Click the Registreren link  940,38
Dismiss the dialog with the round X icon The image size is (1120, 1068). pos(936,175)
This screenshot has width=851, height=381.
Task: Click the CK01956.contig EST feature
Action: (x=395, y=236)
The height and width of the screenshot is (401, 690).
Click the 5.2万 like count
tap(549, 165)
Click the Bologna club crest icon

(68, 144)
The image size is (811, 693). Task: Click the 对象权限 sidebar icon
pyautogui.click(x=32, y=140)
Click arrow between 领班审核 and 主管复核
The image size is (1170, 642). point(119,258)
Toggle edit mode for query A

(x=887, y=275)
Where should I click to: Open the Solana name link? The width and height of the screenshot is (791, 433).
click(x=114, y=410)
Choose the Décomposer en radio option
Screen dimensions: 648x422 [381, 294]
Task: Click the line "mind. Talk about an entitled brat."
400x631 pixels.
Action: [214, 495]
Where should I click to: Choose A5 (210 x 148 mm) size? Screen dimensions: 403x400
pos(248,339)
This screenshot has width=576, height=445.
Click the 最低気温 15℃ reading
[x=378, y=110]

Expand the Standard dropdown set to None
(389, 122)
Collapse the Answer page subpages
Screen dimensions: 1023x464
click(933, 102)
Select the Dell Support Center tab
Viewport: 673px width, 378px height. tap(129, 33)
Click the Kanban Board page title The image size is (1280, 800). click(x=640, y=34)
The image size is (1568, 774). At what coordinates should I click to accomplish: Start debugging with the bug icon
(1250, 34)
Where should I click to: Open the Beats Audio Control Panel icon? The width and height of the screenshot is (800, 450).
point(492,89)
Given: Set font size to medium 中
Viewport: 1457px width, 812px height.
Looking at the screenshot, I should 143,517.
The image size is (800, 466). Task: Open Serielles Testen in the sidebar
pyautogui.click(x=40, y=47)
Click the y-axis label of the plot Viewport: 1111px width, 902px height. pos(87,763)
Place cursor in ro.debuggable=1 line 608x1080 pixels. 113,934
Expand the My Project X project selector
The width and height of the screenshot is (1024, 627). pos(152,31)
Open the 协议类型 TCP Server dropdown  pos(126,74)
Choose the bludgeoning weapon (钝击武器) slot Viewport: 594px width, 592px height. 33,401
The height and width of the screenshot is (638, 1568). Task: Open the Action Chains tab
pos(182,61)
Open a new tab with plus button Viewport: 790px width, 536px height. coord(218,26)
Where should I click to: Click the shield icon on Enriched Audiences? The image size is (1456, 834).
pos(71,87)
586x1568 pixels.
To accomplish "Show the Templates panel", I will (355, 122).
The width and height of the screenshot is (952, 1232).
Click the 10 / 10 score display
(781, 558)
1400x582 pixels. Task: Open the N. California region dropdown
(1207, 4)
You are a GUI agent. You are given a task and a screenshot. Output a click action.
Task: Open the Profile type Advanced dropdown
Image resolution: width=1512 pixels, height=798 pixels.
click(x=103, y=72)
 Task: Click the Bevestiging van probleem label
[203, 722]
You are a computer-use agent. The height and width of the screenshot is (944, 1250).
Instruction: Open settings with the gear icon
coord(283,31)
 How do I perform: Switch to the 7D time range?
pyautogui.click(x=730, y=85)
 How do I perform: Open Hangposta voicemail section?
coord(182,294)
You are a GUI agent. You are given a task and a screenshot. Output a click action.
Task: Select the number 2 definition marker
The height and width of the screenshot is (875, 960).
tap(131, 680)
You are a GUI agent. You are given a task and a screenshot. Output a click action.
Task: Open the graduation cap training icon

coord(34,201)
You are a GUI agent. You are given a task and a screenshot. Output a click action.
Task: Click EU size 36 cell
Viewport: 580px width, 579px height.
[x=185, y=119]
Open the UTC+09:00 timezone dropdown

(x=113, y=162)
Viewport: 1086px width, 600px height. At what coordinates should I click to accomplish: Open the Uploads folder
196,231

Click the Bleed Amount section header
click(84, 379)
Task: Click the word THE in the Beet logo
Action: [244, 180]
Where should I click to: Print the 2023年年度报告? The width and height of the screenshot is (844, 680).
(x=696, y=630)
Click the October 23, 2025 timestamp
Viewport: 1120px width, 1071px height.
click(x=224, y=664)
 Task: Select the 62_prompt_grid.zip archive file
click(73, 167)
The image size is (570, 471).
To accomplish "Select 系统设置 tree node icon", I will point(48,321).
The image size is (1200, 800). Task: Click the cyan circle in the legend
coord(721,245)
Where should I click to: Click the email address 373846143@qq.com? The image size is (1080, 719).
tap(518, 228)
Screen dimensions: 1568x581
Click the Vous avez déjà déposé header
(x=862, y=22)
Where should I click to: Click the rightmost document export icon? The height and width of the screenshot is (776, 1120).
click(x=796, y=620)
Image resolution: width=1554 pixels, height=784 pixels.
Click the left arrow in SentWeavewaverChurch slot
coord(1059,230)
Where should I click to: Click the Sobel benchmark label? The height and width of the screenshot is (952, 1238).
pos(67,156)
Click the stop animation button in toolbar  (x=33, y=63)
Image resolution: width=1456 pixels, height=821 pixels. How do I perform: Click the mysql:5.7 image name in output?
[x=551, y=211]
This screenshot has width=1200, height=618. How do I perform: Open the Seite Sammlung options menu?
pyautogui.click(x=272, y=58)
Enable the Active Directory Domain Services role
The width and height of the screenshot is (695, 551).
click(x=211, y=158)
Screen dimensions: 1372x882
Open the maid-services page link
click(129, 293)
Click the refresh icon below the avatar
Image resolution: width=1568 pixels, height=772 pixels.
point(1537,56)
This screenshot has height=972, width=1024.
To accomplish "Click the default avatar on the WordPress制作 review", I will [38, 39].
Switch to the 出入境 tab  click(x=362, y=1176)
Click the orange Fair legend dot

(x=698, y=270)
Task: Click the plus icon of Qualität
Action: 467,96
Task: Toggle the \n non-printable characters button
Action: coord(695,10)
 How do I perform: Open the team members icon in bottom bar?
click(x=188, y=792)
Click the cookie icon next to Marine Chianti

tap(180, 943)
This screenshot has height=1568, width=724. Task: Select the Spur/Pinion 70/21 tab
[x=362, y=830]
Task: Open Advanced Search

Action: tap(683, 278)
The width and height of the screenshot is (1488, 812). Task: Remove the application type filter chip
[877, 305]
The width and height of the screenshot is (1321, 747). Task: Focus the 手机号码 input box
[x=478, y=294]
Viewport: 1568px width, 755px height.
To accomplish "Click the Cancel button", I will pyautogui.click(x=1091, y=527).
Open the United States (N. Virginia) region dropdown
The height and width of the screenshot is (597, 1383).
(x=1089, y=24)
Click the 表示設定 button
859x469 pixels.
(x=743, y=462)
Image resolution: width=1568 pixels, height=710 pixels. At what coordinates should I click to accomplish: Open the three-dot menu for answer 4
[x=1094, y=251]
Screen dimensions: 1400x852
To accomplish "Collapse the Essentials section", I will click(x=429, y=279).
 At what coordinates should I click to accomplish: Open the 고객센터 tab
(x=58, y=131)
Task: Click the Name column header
§ §
Task directions: Lay out the lines from the line with "Where should I click to: Click the email" to the line with "point(1537,56)" as a two-column CSV with the headers text and answer. Give one row for each thing to click, with its wording under text and its answer under answer, each in one quoted field and with line breaks replaced by spaces.

Full solution:
text,answer
"Where should I click to: Click the email address 373846143@qq.com? The image size is (1080, 719).","tap(518, 228)"
"Screen dimensions: 1568x581 Click the Vous avez déjà déposé header","(x=862, y=22)"
"Where should I click to: Click the rightmost document export icon? The height and width of the screenshot is (776, 1120).","click(x=796, y=620)"
"Image resolution: width=1554 pixels, height=784 pixels. Click the left arrow in SentWeavewaverChurch slot","coord(1059,230)"
"Where should I click to: Click the Sobel benchmark label? The height and width of the screenshot is (952, 1238).","pos(67,156)"
"Click the stop animation button in toolbar","(x=33, y=63)"
"Image resolution: width=1456 pixels, height=821 pixels. How do I perform: Click the mysql:5.7 image name in output?","[x=551, y=211]"
"This screenshot has width=1200, height=618. How do I perform: Open the Seite Sammlung options menu?","pyautogui.click(x=272, y=58)"
"Enable the Active Directory Domain Services role The width and height of the screenshot is (695, 551).","click(x=211, y=158)"
"Screen dimensions: 1372x882 Open the maid-services page link","click(129, 293)"
"Click the refresh icon below the avatar Image resolution: width=1568 pixels, height=772 pixels.","point(1537,56)"